In my cattle trail historical, West of Heaven, Marcella McGovern unexpectedly inherits the cattle of her ranch owner father and the bawdy house of her mother. To get the cattle to market, she is forced to recruit the women who formerly worked at the bawdy house. With a crew like that, how could I resist creating a cook as unusual.

Hans Weiss wants to become cook for Marcella’s crew to practice his recipes for the restaurant he plans to open in Kansas when he gets there. Beans, biscuits and the occasional stew are not enough for Hans. To facilitate his success he even devises traveling chicken coops so he has a fresh supply of eggs on the trail.

Here’s an excerpt describing Hans’s preferred bill of fare:

Last night after hearing Jean Luc’s reasoning and instructions for slowing the herd, Marcella had recruited Nell and the two of them went out to collect cow chips. Hans stored them in the possum belly, a basket that hung under the wagon, to use for fuel on the treeless prairie. But this chore did not keep her away from camp long enough. She returned in time to hear the question that had already become a habit with Jean Luc,
“Hans, what’s for supper? — or dinner? — or breakfast?” depending on the time of day.
To which Hans would reply Shinken mit rotkohl ” — or “Linsensuppe” — or “Biernebrod.
And Jean Luc would throw his head back and walk off laughing.
Yet, when meal times rolled around, she noticed he ate the ham with red cabbage, the lentil soup, or the dried apple bread with gusto, all compliments to the chef, just like the rest of them…

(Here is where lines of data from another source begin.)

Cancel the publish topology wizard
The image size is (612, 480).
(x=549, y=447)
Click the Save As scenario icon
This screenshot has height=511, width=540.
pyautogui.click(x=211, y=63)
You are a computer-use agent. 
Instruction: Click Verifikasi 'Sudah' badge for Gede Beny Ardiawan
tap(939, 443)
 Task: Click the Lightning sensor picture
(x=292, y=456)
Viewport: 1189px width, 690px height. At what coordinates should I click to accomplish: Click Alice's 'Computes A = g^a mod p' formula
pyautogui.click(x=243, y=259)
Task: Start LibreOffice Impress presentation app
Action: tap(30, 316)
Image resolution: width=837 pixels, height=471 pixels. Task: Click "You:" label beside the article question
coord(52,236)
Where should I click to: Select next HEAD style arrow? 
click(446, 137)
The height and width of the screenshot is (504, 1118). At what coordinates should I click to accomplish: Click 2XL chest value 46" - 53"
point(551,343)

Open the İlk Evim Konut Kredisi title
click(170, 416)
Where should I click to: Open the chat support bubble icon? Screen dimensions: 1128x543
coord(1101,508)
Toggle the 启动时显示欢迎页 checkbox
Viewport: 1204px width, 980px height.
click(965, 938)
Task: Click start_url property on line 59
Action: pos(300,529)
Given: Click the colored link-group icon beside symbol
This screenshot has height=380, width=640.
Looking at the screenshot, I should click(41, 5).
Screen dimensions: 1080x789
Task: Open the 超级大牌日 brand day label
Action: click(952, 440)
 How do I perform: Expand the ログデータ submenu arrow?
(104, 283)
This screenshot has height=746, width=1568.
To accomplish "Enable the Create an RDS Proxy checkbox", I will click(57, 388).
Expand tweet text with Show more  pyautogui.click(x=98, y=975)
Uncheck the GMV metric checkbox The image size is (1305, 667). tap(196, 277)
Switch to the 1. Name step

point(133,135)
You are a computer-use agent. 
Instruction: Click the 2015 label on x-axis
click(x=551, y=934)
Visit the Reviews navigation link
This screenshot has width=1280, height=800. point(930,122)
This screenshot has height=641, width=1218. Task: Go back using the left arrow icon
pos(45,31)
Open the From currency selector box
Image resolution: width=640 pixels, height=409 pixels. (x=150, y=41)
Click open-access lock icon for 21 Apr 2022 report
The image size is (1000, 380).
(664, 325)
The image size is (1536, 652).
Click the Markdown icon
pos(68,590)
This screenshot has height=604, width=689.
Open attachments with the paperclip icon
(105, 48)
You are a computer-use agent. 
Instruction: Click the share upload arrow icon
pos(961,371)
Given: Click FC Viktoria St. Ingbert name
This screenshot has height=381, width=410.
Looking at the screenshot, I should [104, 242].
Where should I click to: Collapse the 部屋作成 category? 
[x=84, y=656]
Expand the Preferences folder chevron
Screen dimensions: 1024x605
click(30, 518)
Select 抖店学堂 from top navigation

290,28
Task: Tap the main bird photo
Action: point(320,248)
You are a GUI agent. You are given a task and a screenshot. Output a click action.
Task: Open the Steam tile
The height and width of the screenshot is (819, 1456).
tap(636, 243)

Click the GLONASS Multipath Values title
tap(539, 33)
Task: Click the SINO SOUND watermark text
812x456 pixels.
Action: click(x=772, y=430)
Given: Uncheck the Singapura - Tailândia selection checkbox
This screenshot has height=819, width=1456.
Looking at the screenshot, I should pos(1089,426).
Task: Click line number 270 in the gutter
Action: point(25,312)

Later after the successful slowing of the herd:

Too soon, it seemed, the signal was passed to break for the night. The herd was put to pasture and first watch began. The rest of the crew gathered to wash up and wait for supper.
When most were assembled, Jean Luc sauntered up. He rocked back on his heels and stroked his stubbly chin. Jake mirrored his actions in almost comical style, though no one dared laugh.
“Hans, what’s for supper?”
Geffulte.” Hans replied.
Instead of his customary laugh, Jean Luc nodded his head. “Ahh, large noodles filled with meat, onions and parsley then boiled in beef broth. Very good.” 
Then it was Jake’s turn. “Herr Weiss, what’s for dessert?”
Pfefferkuchen mit honig.”
“Ahh, gingerbread cake with honey. Very, very good.” 
This time no one could suppress their good-natured laughter. Not even Marcella.
After a moment, Jean Luc gestured them to silence. “Hans has made us a gingerbread cake to celebrate. Congratulations, wranglers, you have successfully guided the herd past the first milestone. You are no longer tenderfoots. If I have earned the right to say it with my late start, I am proud of every one of you.”

West of Heaven by Barbara Scott is available at Amazon for Kindle, Barnes & Noble for the Nook, Sony, Kobo and Apple’s iBookstore 

direct from DBP:  


For a review of West of Heaven at Love Western Romances: 


  1. Paty Jager

    Barbara, Nice post! I think any outfit whether it's a cattle drive or a military outfit needs to have good grub or the men will revolt.

  2. Barb H

    Interesting post, Barbara. I had to smile when you mentioned the stew contained all but 'the moo'. My grandmother would have served that, too. She loved tongue. We kids grew to be very suspicious of what showed up on her table when we visited.

    Your excerpt was intriguing. I'm looking forward to reading about a cattle drive "manned" by the girls. Thanks.

  3. Barbara Scott

    Thank you, Paty and Barb. Barb, I remember eating tongue as a kid. I liked it then, but I think me squeamishness would get the better of me now. Intersting that you equated the tongue with the moo. Given that simile, I'm sure the cook threw the moo into the pot as well.

  4. Paisley Kirkpatrick

    Your post is great, your story wonderful. What a great concept for a plot. I bet it was fun researching all the recipes that were used.

  5. Barbara Scott

    Thank you, Paisley. Yes, researching the recipes was fun. Made me hungry.

  6. Debby Lee

    Hi Barbara, very educational article, thanks for sharing. I love the idea of women driving the cattle, sounds very interesting.